### Description of the task
Return the data below in full, matching every line exactly.

+++ Dataset records

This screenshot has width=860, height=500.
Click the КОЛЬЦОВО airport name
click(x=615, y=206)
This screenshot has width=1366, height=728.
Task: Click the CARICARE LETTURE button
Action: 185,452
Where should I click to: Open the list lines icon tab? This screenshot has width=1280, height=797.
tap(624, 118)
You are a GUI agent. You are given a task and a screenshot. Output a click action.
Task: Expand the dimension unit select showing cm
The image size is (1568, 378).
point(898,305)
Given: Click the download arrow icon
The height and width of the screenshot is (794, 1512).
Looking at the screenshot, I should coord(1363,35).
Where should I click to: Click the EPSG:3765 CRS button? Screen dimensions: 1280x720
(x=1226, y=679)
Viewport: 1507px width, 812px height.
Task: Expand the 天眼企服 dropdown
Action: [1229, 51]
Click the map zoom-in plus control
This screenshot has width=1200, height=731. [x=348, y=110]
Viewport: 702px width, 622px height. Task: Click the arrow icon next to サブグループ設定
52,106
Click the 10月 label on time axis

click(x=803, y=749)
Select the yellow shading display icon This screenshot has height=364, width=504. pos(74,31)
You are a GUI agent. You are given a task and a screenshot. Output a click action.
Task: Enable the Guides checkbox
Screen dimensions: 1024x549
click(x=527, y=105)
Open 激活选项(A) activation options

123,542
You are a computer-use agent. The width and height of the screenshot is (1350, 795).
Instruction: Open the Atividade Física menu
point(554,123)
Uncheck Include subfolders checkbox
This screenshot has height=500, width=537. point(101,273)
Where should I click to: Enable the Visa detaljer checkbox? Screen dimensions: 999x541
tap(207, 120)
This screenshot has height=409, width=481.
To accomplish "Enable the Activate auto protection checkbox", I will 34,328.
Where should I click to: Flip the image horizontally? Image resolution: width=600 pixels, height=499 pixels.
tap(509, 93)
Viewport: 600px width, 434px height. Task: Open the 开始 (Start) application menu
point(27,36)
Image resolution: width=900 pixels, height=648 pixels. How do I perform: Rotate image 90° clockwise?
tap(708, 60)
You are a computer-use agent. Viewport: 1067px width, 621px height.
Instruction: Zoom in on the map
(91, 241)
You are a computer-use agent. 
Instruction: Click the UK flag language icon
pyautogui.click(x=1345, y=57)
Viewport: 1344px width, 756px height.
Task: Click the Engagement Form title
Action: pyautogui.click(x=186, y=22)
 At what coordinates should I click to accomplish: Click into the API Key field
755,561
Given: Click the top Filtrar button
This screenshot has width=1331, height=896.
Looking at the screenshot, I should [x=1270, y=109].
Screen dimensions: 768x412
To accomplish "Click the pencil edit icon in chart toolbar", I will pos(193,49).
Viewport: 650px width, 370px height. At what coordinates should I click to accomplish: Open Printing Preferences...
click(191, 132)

++++++

### Exercise solution
This screenshot has width=860, height=500.
Click the КОЛЬЦОВО airport name
click(x=615, y=206)
This screenshot has width=1366, height=728.
Task: Click the CARICARE LETTURE button
Action: 185,452
Where should I click to: Open the list lines icon tab? This screenshot has width=1280, height=797.
tap(624, 118)
You are a GUI agent. You are given a task and a screenshot. Output a click action.
Task: Expand the dimension unit select showing cm
The image size is (1568, 378).
point(898,305)
Given: Click the download arrow icon
The height and width of the screenshot is (794, 1512).
Looking at the screenshot, I should coord(1363,35).
Where should I click to: Click the EPSG:3765 CRS button? Screen dimensions: 1280x720
(x=1226, y=679)
Viewport: 1507px width, 812px height.
Task: Expand the 天眼企服 dropdown
Action: [1229, 51]
Click the map zoom-in plus control
This screenshot has width=1200, height=731. [x=348, y=110]
Viewport: 702px width, 622px height. Task: Click the arrow icon next to サブグループ設定
52,106
Click the 10月 label on time axis

click(x=803, y=749)
Select the yellow shading display icon This screenshot has height=364, width=504. pos(74,31)
You are a GUI agent. You are given a task and a screenshot. Output a click action.
Task: Enable the Guides checkbox
Screen dimensions: 1024x549
click(x=527, y=105)
Open 激活选项(A) activation options

123,542
You are a computer-use agent. The width and height of the screenshot is (1350, 795).
Instruction: Open the Atividade Física menu
point(554,123)
Uncheck Include subfolders checkbox
This screenshot has height=500, width=537. point(101,273)
Where should I click to: Enable the Visa detaljer checkbox? Screen dimensions: 999x541
tap(207, 120)
This screenshot has height=409, width=481.
To accomplish "Enable the Activate auto protection checkbox", I will 34,328.
Where should I click to: Flip the image horizontally? Image resolution: width=600 pixels, height=499 pixels.
tap(509, 93)
Viewport: 600px width, 434px height. Task: Open the 开始 (Start) application menu
point(27,36)
Image resolution: width=900 pixels, height=648 pixels. How do I perform: Rotate image 90° clockwise?
tap(708, 60)
You are a computer-use agent. Viewport: 1067px width, 621px height.
Instruction: Zoom in on the map
(91, 241)
You are a computer-use agent. 
Instruction: Click the UK flag language icon
pyautogui.click(x=1345, y=57)
Viewport: 1344px width, 756px height.
Task: Click the Engagement Form title
Action: pyautogui.click(x=186, y=22)
 At what coordinates should I click to accomplish: Click into the API Key field
755,561
Given: Click the top Filtrar button
This screenshot has width=1331, height=896.
Looking at the screenshot, I should [x=1270, y=109].
Screen dimensions: 768x412
To accomplish "Click the pencil edit icon in chart toolbar", I will pos(193,49).
Viewport: 650px width, 370px height. At what coordinates should I click to accomplish: Open Printing Preferences...
click(191, 132)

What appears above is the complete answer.